▶ **Exercise instructions**
Restate word for word only the lines from the one with "Instruction: Open the" through the end of the records; no pictures belong in the copy.

[Stored data entries]
···

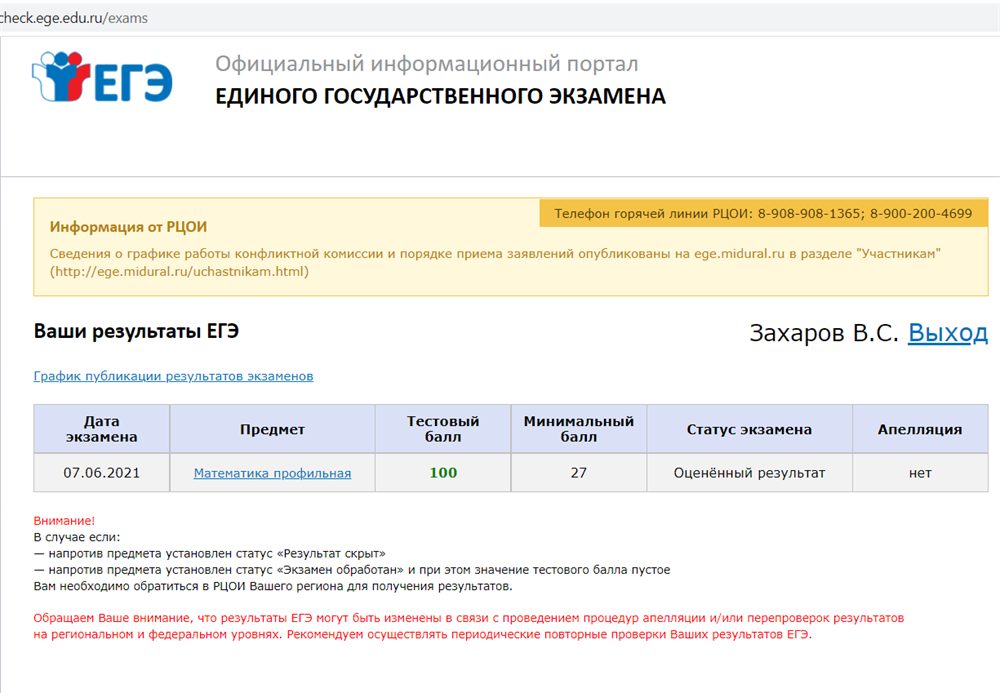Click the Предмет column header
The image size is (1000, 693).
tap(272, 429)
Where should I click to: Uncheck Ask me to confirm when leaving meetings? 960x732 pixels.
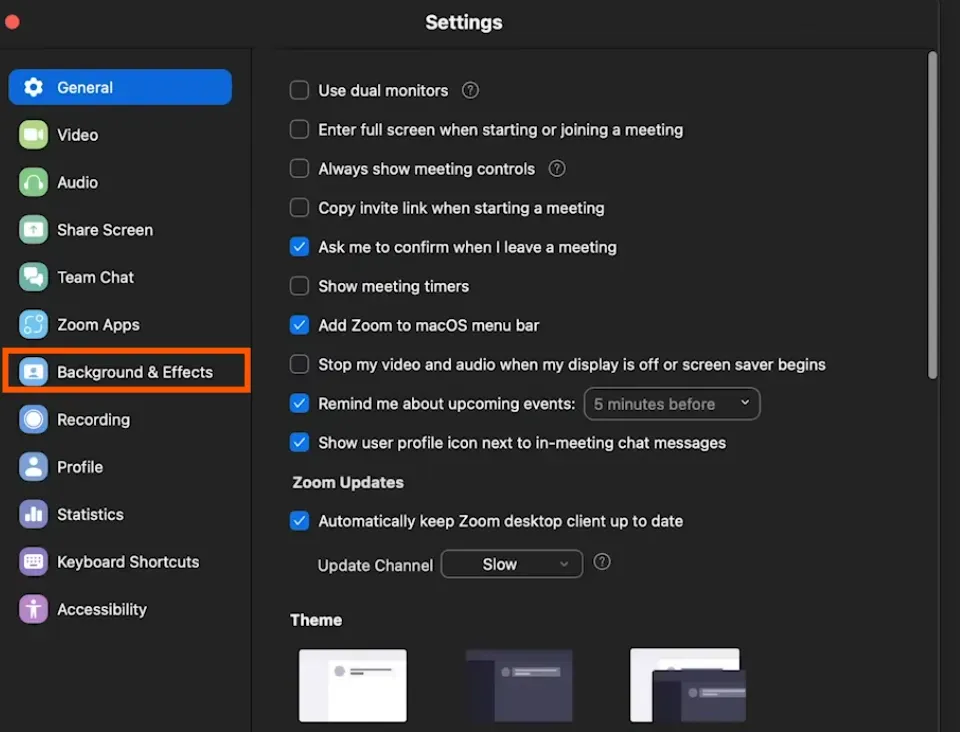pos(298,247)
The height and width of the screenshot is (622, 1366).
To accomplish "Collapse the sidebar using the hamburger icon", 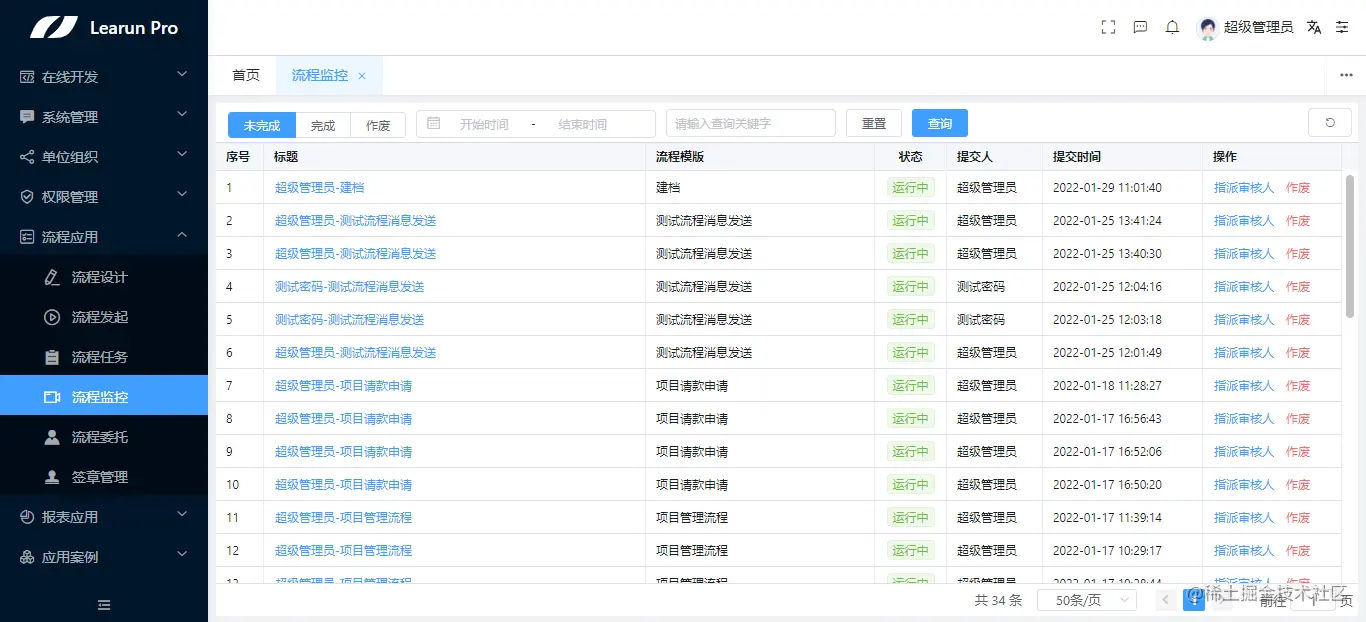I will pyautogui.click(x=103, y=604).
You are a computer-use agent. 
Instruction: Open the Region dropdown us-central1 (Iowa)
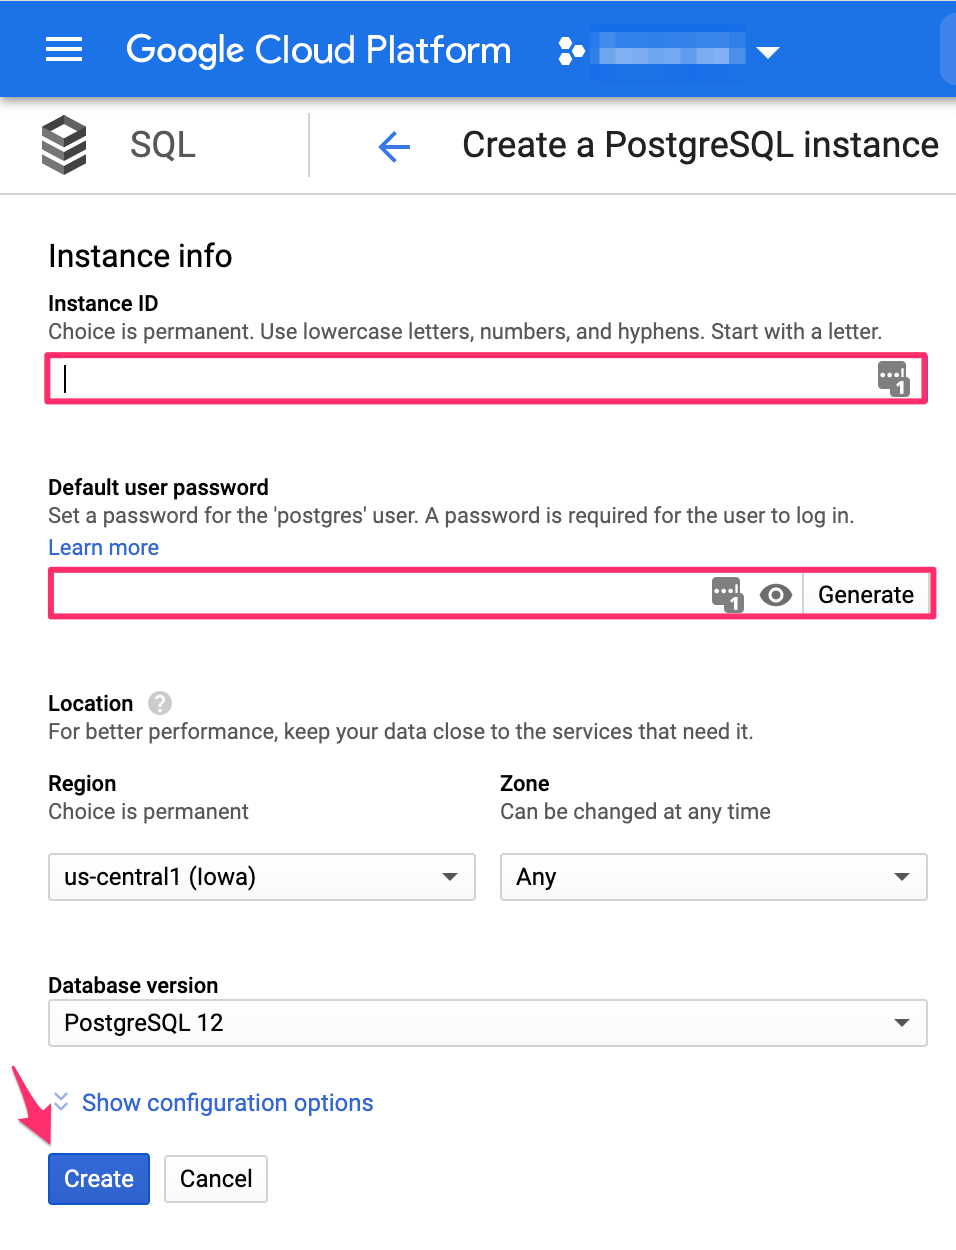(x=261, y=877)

···

▶ **Solution**
Instruction: Open the Region dropdown us-central1 (Iowa)
(x=261, y=877)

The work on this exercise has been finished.